WORK INSTRUCTIONS
A: In the music blog post about the MISCELLANY series, which label released the new album by Progenie Terrestre Pura?
B: List the steps that the music blog post about the MISCELLANY series gives for how the series works.
C: Continue the music blog post about the MISCELLANY series from its last sentence.

PASSAGE PROVIDED

- - - - - - -

Sep 242013
 

This latest installment of the MISCELLANY series is really a carry-over from the immediately preceding installment. I originally picked four bands to explore for that installment, but by the time I began writing about the fourth one I decided the post was already so long that people might lose patience before reaching the end — particularly when they discovered the length of the last song. So I carved out the last band, and they’re the subject of this post.

And as a reminder about the way MISCELLANY works: I randomly pick bands whose music I’ve never heard (usually bands whose names I’ve never heard either), I listen to one recent track from each of them (though sometimes I cheat and listen to more than one), I write my impressions, and I stream the music so you can judge for yourselves.

THACLTHI

This pick was truly a random choice. After reviewing the new album by Progenie Terrestre Pura earlier this month, I made a mental note to explore the web site of the long-running label that released the album, Avantgarde Music. I finally did that yesterday. I found lots of bands whose music I’d never heard before. Being short on time, I picked one to explore, and I honestly have no explanation for the selection I made.

- - - - - - -

Saved entries
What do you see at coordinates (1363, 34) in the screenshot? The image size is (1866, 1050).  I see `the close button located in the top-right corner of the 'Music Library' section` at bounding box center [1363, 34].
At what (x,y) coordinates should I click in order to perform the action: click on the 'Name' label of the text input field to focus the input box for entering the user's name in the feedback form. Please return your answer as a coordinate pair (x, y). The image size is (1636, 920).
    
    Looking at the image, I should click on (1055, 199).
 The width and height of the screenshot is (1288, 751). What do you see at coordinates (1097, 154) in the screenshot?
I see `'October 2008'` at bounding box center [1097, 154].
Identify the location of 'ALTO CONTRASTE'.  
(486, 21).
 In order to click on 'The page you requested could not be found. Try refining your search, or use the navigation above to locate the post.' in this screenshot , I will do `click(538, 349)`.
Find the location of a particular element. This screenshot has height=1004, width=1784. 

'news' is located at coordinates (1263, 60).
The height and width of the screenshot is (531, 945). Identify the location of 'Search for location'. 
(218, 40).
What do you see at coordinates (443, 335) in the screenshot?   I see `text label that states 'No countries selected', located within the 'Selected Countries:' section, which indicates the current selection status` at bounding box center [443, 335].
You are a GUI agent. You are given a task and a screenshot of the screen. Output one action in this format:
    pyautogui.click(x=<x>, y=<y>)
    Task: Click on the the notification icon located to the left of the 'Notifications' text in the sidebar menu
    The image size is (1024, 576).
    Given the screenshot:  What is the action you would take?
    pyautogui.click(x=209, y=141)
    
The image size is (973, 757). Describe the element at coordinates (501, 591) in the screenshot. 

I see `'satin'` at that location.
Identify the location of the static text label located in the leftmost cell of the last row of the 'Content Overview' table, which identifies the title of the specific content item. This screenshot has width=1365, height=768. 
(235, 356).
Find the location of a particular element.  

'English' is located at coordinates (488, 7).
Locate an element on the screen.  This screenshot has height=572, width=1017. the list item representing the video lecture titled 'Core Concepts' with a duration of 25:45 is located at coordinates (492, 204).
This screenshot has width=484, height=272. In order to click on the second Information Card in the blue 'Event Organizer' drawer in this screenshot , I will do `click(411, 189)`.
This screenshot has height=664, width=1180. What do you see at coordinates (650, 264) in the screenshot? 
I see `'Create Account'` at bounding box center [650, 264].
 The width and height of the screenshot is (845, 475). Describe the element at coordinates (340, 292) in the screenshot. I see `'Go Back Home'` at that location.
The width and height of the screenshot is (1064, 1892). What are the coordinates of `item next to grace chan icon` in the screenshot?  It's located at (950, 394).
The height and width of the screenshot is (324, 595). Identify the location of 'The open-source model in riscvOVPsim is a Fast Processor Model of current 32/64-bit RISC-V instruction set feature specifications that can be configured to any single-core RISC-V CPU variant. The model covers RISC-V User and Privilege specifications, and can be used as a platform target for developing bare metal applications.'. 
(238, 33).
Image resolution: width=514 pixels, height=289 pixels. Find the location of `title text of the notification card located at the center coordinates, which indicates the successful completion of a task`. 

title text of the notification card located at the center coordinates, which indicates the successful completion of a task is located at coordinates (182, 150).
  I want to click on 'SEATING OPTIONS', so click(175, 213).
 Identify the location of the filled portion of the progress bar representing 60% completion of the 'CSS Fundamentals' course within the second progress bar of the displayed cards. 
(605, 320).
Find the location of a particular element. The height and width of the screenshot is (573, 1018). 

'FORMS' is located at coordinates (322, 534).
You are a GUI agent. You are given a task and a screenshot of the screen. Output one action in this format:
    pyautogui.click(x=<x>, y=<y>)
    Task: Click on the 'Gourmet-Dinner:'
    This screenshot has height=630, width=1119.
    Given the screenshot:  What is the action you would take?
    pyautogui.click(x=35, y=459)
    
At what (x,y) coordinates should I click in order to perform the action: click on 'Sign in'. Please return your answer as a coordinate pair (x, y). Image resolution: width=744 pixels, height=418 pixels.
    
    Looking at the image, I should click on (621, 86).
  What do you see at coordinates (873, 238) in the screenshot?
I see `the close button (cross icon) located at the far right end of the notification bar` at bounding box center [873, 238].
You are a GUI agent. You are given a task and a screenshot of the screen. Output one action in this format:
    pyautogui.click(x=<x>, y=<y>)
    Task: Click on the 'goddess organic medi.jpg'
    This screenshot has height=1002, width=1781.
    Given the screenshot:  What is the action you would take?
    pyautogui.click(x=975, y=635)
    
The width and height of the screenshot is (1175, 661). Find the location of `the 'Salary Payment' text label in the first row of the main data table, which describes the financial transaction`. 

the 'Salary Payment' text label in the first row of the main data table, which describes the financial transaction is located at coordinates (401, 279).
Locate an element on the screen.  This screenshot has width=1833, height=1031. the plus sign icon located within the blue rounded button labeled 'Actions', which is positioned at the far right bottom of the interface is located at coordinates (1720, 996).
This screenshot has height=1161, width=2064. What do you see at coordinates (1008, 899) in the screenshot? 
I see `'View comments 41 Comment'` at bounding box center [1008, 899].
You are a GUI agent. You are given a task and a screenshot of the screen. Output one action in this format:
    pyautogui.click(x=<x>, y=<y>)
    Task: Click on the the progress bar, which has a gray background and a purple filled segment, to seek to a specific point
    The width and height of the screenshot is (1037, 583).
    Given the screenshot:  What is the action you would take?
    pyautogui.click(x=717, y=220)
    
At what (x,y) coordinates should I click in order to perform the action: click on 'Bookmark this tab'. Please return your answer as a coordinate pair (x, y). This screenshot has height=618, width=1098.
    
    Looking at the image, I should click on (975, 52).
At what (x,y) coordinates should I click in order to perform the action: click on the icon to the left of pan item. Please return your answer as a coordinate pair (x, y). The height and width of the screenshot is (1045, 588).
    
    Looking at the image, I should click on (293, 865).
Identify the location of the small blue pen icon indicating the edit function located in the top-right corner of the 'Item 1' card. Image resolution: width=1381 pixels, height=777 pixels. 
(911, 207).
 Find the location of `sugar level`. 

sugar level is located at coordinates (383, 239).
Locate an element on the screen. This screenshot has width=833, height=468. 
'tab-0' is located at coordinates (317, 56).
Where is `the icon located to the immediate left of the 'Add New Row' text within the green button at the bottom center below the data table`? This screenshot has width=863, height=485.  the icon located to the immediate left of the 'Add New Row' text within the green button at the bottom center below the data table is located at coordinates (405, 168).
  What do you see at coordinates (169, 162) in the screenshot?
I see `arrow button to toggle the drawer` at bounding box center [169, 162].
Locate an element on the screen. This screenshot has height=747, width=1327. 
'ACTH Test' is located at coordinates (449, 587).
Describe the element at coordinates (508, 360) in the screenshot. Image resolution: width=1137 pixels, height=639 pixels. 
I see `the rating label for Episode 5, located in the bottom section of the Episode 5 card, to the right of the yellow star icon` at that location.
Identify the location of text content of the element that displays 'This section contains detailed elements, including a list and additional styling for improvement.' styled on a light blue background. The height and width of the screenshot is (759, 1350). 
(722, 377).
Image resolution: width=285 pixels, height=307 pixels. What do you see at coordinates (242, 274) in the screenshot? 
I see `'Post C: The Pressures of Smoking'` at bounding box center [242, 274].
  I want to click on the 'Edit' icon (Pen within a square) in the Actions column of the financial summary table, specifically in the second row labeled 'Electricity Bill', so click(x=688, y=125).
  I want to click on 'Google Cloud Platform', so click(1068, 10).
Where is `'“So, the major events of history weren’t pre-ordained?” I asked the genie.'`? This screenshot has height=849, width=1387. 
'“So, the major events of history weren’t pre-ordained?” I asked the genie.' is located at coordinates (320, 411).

- - - - - - -

RESPONSE LIST
A: Avantgarde Music

B:
- Randomly pick bands whose music the writer has never heard
- Listen to one recent track from each of them
- Write impressions
- Stream the music so readers can judge for themselves

C:
The band’s name is THACLTHI, which means “in silence” in the ancient Etruscan language, and they appear to reside in the town of Volterra (or “Velathri” as the Etruscans called it) in the Tuscany region of Italy. They have a new album named …Erat Ante Oculos that was released on tape last month by Unholy Domain Records and will be released by Avantgarde on November 13, 2013.

I found one song named “Ixaxaar” that Avantgarde started streaming only yesterday. It turned out to be roughly 22 minutes long! But I had already picked it for this MISCELLANY column, so I swallowed hard and hit play — and then I was the one who was swallowed up whole by what followed. A dominating phalanx of howling guitar noise and booming, bounding, tumbling percussion generates a tumultuous wave of doom and death while the vocalist howls hoarsely and shrieks savagely (and chants cleanly). For much of the ride, the riffing generates a near-solid wall of distortion, with the truly astounding drumwork grabbing much of the attention.

But with a 22-minute run-time you expect, and you get, breaks in the attack. The riff-storm subsides in the song’s transfixing mid-section, to be replaced by a bowing of the guitar strings (!), reverberating melodic chords, the sound of Tibetan singing bowls (!), and gun-shot strikes on the toms. The storm resumes in the song’s final seven minutes, flooding the landscape with doom, dread, and dementia all over again while a psychedelic lead guitar line writhes its way through the dense murk. And if you think the drumming is nuts during the first two-thirds of the song, wait ’til you hear the finish. Completely. Off. The. Hook.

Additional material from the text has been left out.